FOR IMMEDIATE RELEASE
April 7, 2010
Lawn mower exchange programs set
COLUMBIA - There is another option to pushing a noisy, smelly, polluting gasoline lawnmower again this summer, the S.C. Department of Health and Environmental Control announced today.
“A lawnmower exchange program will be held again this year for residents in Anderson, Greenville, Lexington, Oconee, Pickens, Richland, and Spartanburg counties,” said Myra Reece, chief of DHEC’s Bureau of Air Quality. “This popular program will give residents the opportunity to recycle their gasoline-powered mower in exchange for a voucher to purchase a new battery-powered mower at a significantly discounted price.”

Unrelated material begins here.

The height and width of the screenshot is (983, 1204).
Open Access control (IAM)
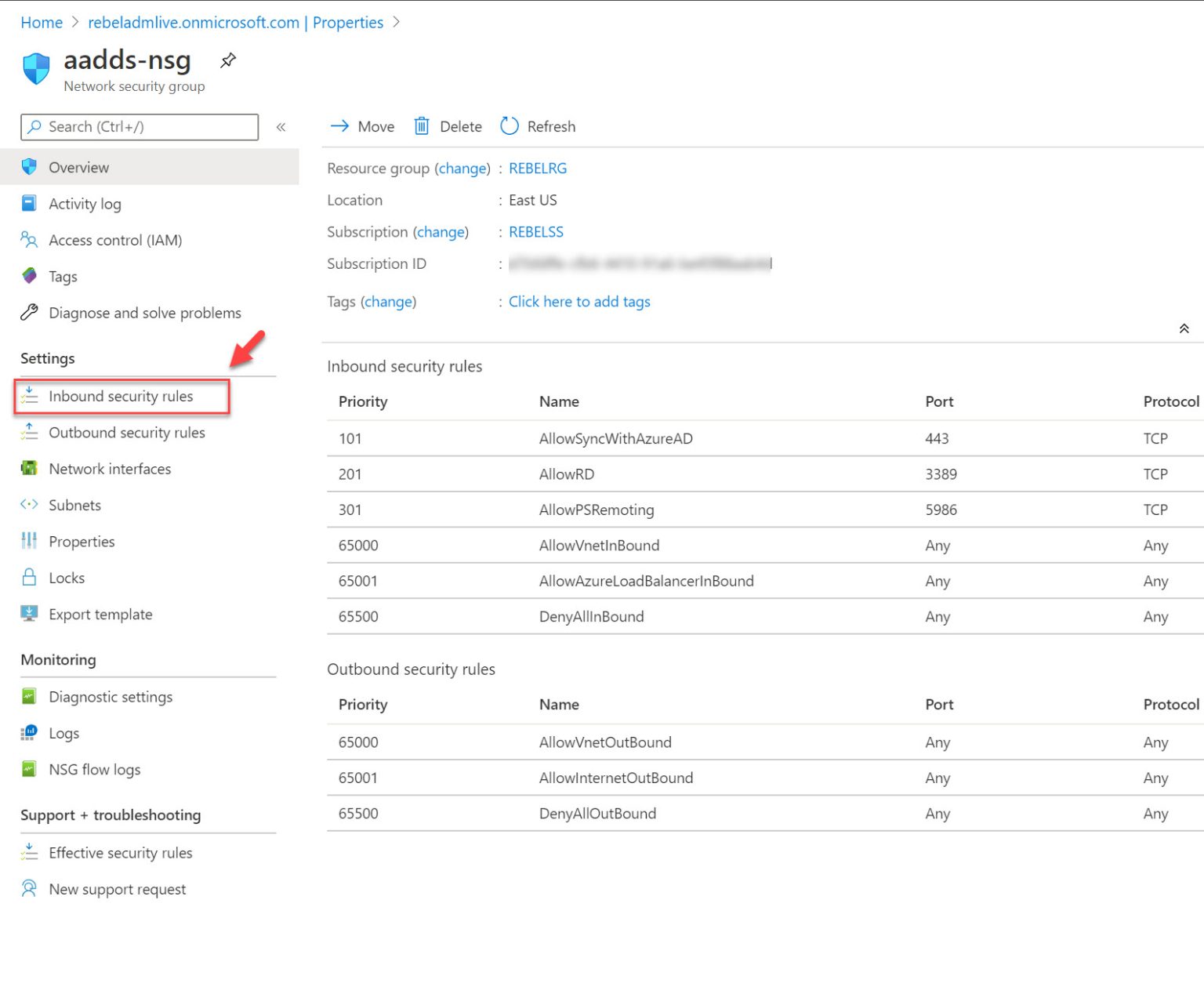click(x=114, y=240)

Reece said the lawn mower exchanges will take place on the following Saturdays:
- April 10: 9 a.m.- 12 p.m. at Colonial Life Arena parking lot in Columbia for residents of Lexington and Richland counties;
- April 17: 10 a.m.- 2 p.m. at Clemson University’s Kite Hill Recycling Center in Clemson for residents of Anderson, Oconee and Pickens counties;
- April 17: 9 a.m.- 2 p.m. at Boiling Springs High School for Spartanburg County residents;
- April 24: 9 a.m.- 3 p.m. at Greenville’s Whole Foods Market parking lot for residents of Greenville County.
“The lawnmower exchange is a great way for people to get involved in improving air quality by switching to a battery-powered mower,” Reece said. “Clean air is important for healthy communites and these exchanges give our citizens an opportunity to make a difference where they live and play.”
Reece said that despite efficiency improvements in the engines, today’s gasoline mowers still contribute emissions, including to those forming ground-level ozone, which can cause shortness of breath, wheezing and coughing. Gasoline mowers also cause more greenhouse gases to be released into the atmosphere. Using an battery-powered mower reduces emissions and potential health effects. The battery-powered mowers can operate for an hour on a single charge.
The exchange operates under a partnership including DHEC, local governments and vendors such as Neuton, Black & Decker, LEHR, and Reel Mowers, for the program. At the events, participants will also be able to purchase other electric hands tools as well.